Question

How do you simplify $ \dfrac{{{a^{ - 1}} + {b^{ - 1}}}}{{{a^{ - 2}} + {b^{ - 2}}}}? $

Answer 1

Hint: To simplify the given expression, you have to use the law of indices for negative powers to simplify the individual terms with negative powers into positive powers then take LCM and add accordingly. And then after seeing if there is any common term in the numerator and the denominator to be cancelled out, if yes then cancel it otherwise write the simplified expression.

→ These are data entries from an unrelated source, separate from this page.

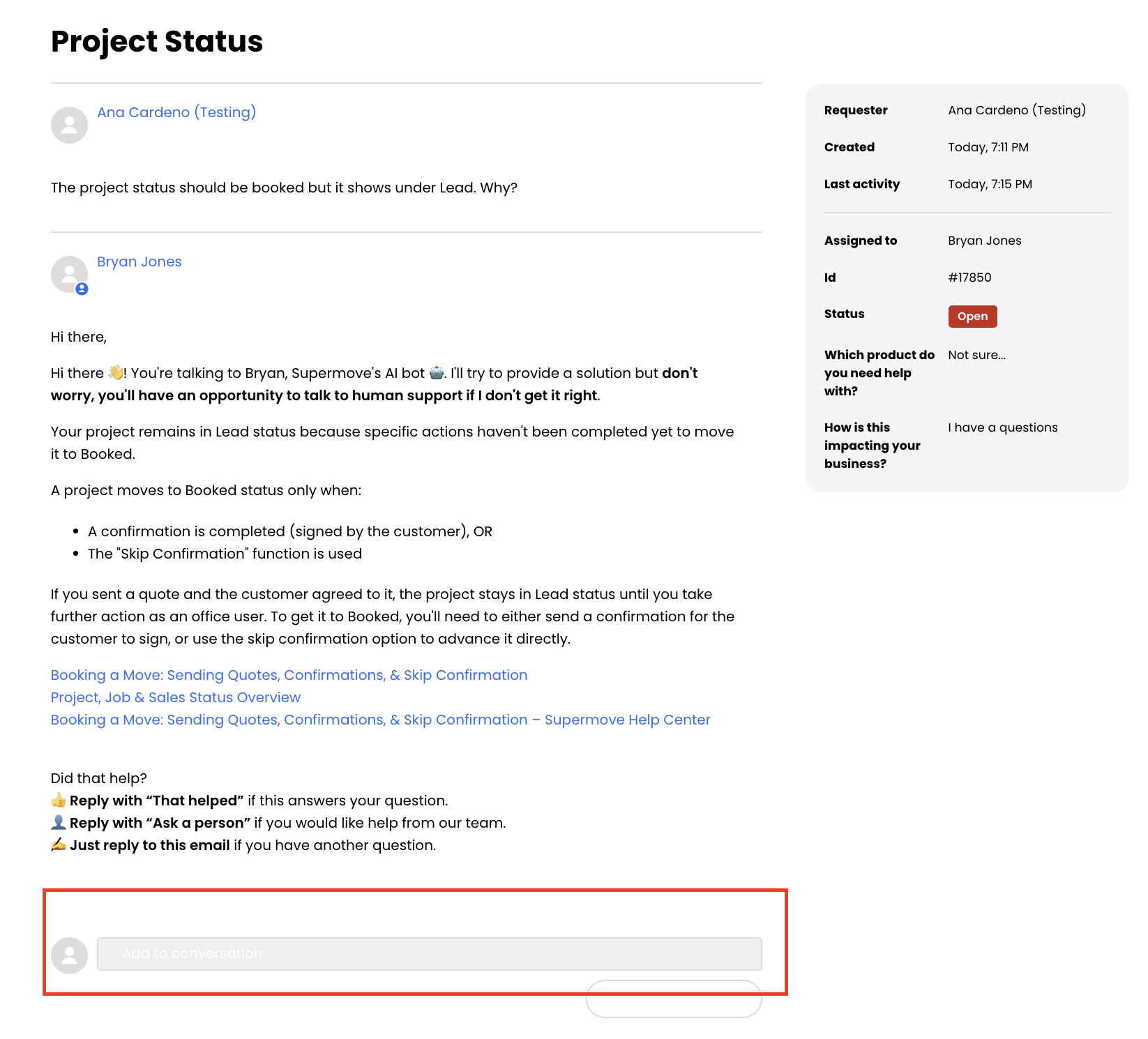Click the writing hand emoji before 'Just reply'
The image size is (1148, 1039).
59,845
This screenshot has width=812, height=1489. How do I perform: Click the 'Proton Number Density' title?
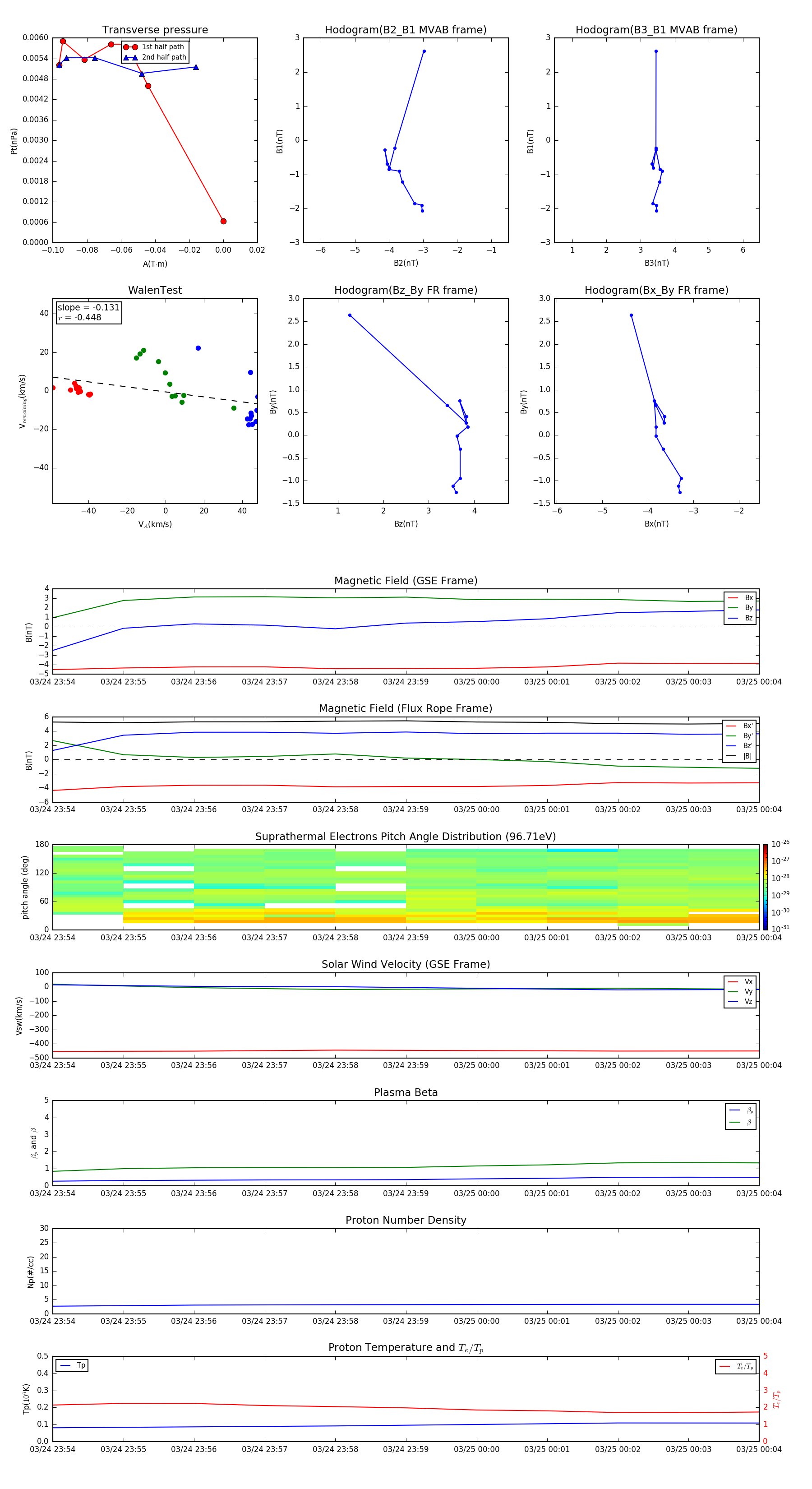[406, 1220]
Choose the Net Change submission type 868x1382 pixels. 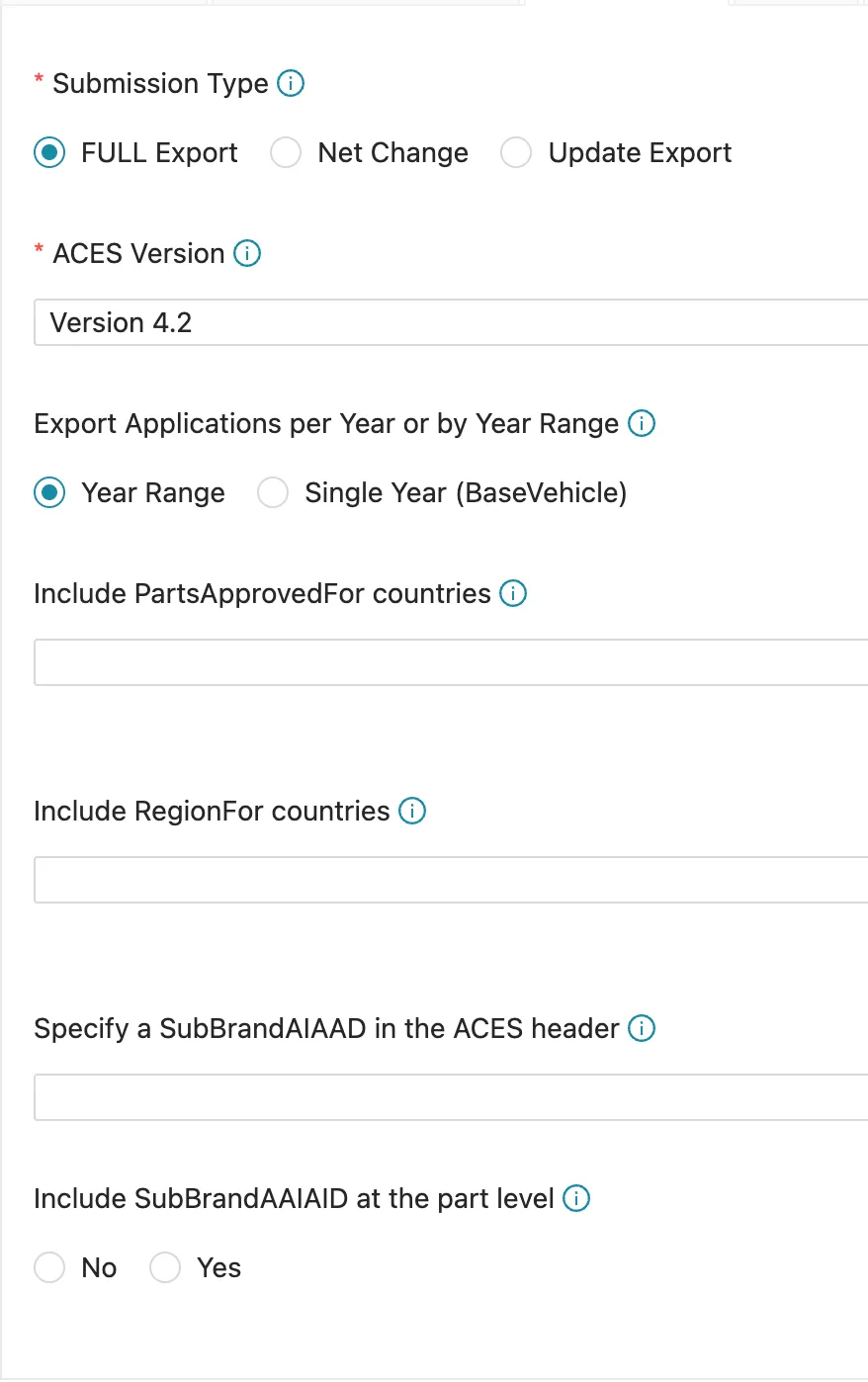[x=286, y=153]
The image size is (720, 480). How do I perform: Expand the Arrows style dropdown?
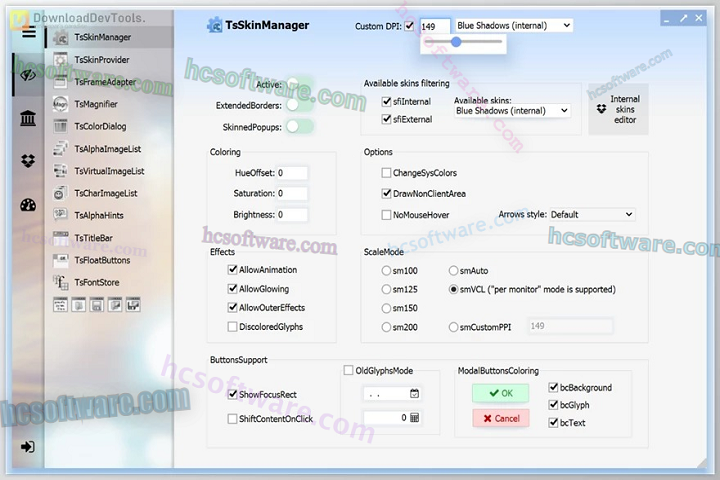pos(592,214)
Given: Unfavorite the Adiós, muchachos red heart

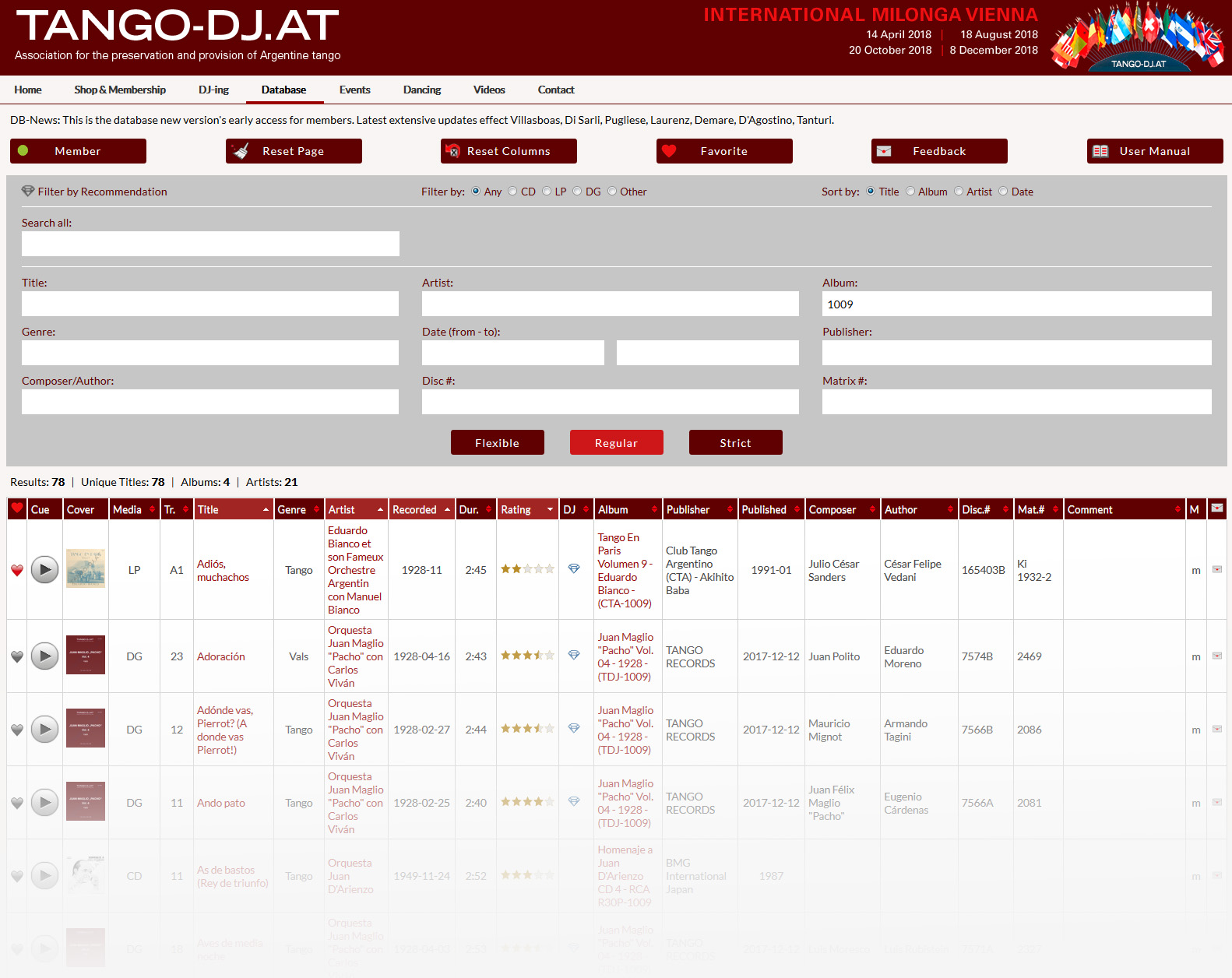Looking at the screenshot, I should [17, 570].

Complete step by step solution:
In order to simplify the given expression $ \dfrac{{{a^{ - 1}} + {b^{ - 1}}}}{{{a^{ - 2}} + {b^{ - 2}}}} $ we will go through the law of indices for negative power, which says if a term has a negative power it can expressed as the multiplicative inverse of the term with positive power as follows
 $ {x^{ - y}} = \dfrac{1}{{{x^y}}} $
Using the law of indices for negative powers, we will get
 $ \dfrac{{{a^{ - 1}} + {b^{ - 1}}}}{{{a^{ - 2}} + {b^{ - 2}}}} = \dfrac{{\dfrac{1}{{{a^1}}} + \dfrac{1}{{{b^1}}}}}{{\dfrac{1}{{{a^2}}} + \dfrac{1}{{{b^2}}}}} $
We can also write it as
 $ \dfrac{{\dfrac{1}{{{a^1}}} + \dfrac{1}{{{b^1}}}}}{{\dfrac{1}{{{a^2}}} + \dfrac{1}{{{b^2}}}}} = \dfrac{{\dfrac{1}{a} + \dfrac{1}{b}}}{{\dfrac{1}{{{a^2}}} + \dfrac{1}{{{b^2}}}}} $
Now, taking Lowest Common Factor to add them, we will get
 $ \dfrac{{\dfrac{1}{a} + \dfrac{1}{b}}}{{\dfrac{1}{{{a^2}}} + \dfrac{1}{{{b^2}}}}} = \dfrac{{\dfrac{{b + a}}{{ab}}}}{{\dfrac{{{b^2} + {a^2}}}{{{a^2}{b^2}}}}} $
We can see that numerator and denominator part are themselves become fraction, and also we know that a fraction is nothing but a way of writing numerator being divided by dominator, so we will use division sign here to express this fraction as follows
 $ \dfrac{{\dfrac{{b + a}}{{ab}}}}{{\dfrac{{{b^2} + {a^2}}}{{{a^2}{b^2}}}}} = \dfrac{{b + a}}{{ab}} \div \dfrac{{{b^2} + {a^2}}}{{{a^2}{b^2}}} $
Since multiplication and division are inverse function to each other so if we inverse the second fraction then sign will be changed to multiplication,
 $ \dfrac{{b + a}}{{ab}} \div \dfrac{{{b^2} + {a^2}}}{{{a^2}{b^2}}} = \dfrac{{b + a}}{{ab}} \times \dfrac{{{a^2}{b^2}}}{{{b^2} + {a^2}}} $
Simplifying it further,
 $ \dfrac{{b + a}}{{ab}} \times \dfrac{{{a^2}{b^2}}}{{{b^2} + {a^2}}} = \dfrac{{\left( {b + a} \right)ab}}{{\left( {{b^2} + {a^2}} \right)}} $
Therefore $ \dfrac{{\left( {b + a} \right)ab}}{{\left( {{b^2} + {a^2}} \right)}} $ is the simplified form of the given expression.
So, the correct answer is “$ \dfrac{{\left( {b + a} \right)ab}}{{\left( {{b^2} + {a^2}} \right)}} $”.

Note: When writing a fraction into division notation then take care of the fact that the numerator should be written on the left side of the division sign whereas the denominator on the right side, because the numerator is being divided by the denominator.